What is ERDOS?
==============

*ERDOS is a platform for developing self-driving cars and robotics
applications.*

The system is built using techniques from streaming dataflow systems which is
reflected by the API.
Applications are modeled as directed graphs, in which data flows through
:doc:`streams <streams>` and is processed by :doc:`operators <operators>`.
Because applications often resemble a sequence of connected operators,
an ERDOS application may also be referred to as a *pipeline*.


Example
-------

The following example demonstrates a toy robotics application which uses
semantic segmentation and the bounding boxes of detected objects to control a
robot.
The example consists of the driver part of the program, which is responsible
for connecting operators via streams.

.. code-block:: python

  # Create a camera operator which generates a stream of RGB images.
  camera_frames = erdos.connect(CameraOp)

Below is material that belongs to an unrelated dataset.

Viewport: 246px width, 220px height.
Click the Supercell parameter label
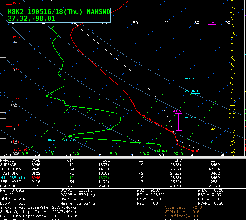click(x=177, y=208)
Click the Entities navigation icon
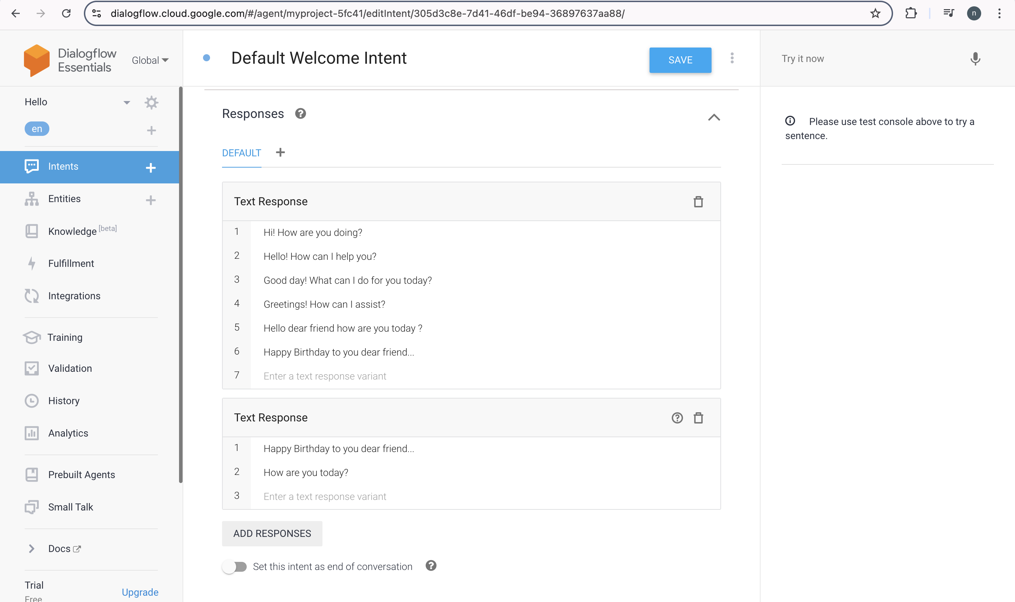The width and height of the screenshot is (1015, 602). point(32,199)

  # Connect an object detection operator which uses the provided model to
  # detect objects and compute bounding boxes.
  bounding_boxes = erdos.connect(ObjectDetectorOp, erdos.OperatorConfig(),
                                 [camera_frames],
                                 model="models/ssd_mobilenet_v1_coco")
  # Connect semantic segmentation operator to the camera which computes the
  # semantic segmentation for each image.
  segmentation = erdos.connect(SegmentationOp, [camera_frames],
                               erdos.OperatorConfig(),
                               model="models/drn_d_22_cityscapes")

  # Connect an action operator to propose actions from provided features.
  actions = erdos.connect(ActionOp, erdos.OperatorConfig(),
                          [bounding_boxes, segmentation])
  # Create a robot operator which interfaces with the robot to apply actions.
  erdos.connect(RobotOp, erdos.OperatorConfig(), [actions])

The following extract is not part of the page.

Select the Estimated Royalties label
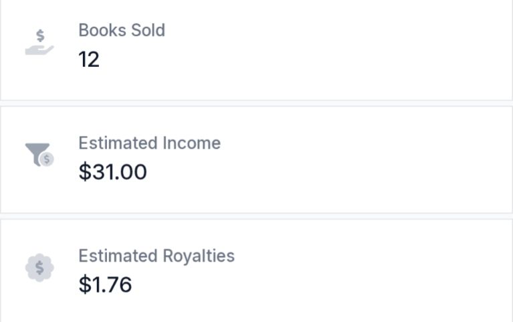 [157, 256]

  # Execute the application.
  erdos.run()

Further examples are available on
`GitHub <https://github.com/erdos-project/erdos/tree/master/python/examples>`_

For information on building operators, see :doc:`§ Operators <operators>`.

Driver
------

The driver section of the program connects operators together using streams to
build an ERDOS application which may then be executed.
The driver is typically the main section of the program.

The driver may also interact with a running ERDOS application.
Using the :py:class:`~erdos.IngestStream`, the driver can send
data to operators on a stream.
The :py:class:`~erdos.ExtractStream` allows the driver to read
data sent from an operator.


Determinism
-----------

ERDOS provides mechanisms to enable the building of deterministic
applications.
For instance, processing sets of messages separated by watermarks using
watermark callbacks and the Rust time-versioned state data structure
turns ERDOS pipelines into
`Kahn process networks <https://en.wikipedia.org/wiki/Kahn_process_networks>`_.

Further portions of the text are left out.